9781118611319_cover.indd As human beings we’re constantly sizing up others, trying to determine their motives, whether they’re genuine individuals and what the impact will be on us personally. It comes down to two kinds of judgements that primitive humans used:
a) what are the intentions of others towards me?
b) Are they capable of carrying out those intentions?

In a modern context, these judgements are manifested in two forms of social perception: warmth and competence.

This forms the core of a fascinating new book which takes the reader on a journey of how people interact with one another and how they identify with the products produced by companies. The Human Brand: How We Relate to People, Products, and Companies is a concise, highly readable book that’s packed full of numerous examples of the successes and failures of well-known companies. From Amazon to Zappos to Lululemon to many more, the authors explain in clear terms how these companies created loyal followings through their brands, and in some instances dealt with customer backlash.

Chris Malone has worked as a consultant with numerous organizations, from start-ups to Fortune 500. He has over 20 years of experience sales and marketing in such industries as hotel management, manufacturing and professional sports. Susan Fiske is a psychology professor at Princeton University, where her work includes cognitive studies. She has written over 300 publications and won several scientific awards.

The reader is immediately drawn into the book from page one through the use of an example of which virtually everyone is familiar to some degree. The warmth and competence dual concept could seem remote to some, except that the authors use the television show Survivor as their first example. When one reflects on the show’s past contestants, the concept makes sense.

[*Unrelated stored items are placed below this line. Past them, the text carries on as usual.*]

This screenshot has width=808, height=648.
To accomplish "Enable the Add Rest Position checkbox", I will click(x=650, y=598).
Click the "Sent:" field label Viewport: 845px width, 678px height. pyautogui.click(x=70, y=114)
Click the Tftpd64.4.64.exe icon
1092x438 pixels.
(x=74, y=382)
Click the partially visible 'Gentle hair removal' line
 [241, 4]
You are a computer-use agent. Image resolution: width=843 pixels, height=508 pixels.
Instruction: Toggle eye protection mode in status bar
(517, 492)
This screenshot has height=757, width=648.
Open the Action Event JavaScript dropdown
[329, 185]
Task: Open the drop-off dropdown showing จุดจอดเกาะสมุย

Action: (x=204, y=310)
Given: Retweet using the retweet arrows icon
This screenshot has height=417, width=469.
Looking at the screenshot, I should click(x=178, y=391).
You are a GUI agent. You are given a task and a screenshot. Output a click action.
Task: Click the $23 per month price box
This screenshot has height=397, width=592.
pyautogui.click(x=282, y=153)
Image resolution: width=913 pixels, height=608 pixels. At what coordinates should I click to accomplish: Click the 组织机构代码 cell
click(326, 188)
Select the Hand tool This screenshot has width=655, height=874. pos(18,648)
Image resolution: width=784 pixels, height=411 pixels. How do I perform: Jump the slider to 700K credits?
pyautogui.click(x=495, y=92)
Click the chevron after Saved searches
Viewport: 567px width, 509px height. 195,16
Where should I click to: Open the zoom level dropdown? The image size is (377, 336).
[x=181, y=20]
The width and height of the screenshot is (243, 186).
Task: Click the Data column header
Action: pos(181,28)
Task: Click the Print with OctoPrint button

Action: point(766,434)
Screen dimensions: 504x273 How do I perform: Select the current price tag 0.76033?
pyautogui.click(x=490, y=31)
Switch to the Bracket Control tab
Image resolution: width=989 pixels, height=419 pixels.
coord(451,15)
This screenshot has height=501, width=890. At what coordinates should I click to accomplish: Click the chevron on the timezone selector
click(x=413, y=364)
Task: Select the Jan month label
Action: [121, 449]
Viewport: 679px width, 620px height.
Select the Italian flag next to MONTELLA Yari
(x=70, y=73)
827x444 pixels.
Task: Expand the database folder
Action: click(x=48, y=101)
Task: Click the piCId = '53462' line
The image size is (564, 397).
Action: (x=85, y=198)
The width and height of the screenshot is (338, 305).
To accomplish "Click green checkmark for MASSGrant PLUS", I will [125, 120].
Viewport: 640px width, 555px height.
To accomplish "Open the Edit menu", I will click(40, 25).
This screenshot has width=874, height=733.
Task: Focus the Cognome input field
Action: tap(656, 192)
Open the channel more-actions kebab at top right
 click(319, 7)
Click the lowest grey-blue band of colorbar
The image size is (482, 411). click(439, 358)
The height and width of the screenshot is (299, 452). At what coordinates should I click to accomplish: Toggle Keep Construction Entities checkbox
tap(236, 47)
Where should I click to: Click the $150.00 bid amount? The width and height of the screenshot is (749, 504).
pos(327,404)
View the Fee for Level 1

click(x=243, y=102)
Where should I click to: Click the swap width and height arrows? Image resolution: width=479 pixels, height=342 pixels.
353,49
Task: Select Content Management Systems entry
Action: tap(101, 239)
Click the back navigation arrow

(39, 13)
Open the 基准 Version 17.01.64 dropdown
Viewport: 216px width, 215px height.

The authors explain that the individual who’s able to show both warmth and competence creates feelings of trust and admiration within us. However, if that person exudes warmth in the absence of competence we’ll feel sympathy or pity towards them. Change that to someone exhibiting competence without warmth, and the result is our feeling suspicious towards them. And when both warmth and competence are missing, the consequence is contempt and even disgust.

Photo 1 Human Brand Survivor is a great example to use because of its general popularity over a decade and because of the wide variety of characters (contestants) who have been part of the program. And for those not familiar with Survivor, or not a fan (such as yours truly), the program spawned huge interest for several years among those involved in corporate team building, not to mention authors and university business teachers.

The authors segue to how the warmth-competence concept relates to marketing and how companies attempt to build brands with loyal followings. In launching into the main part of their book, they note that large companies have been working diligently at altering our expectations in the opposite direction of our human instincts for warmth and competence.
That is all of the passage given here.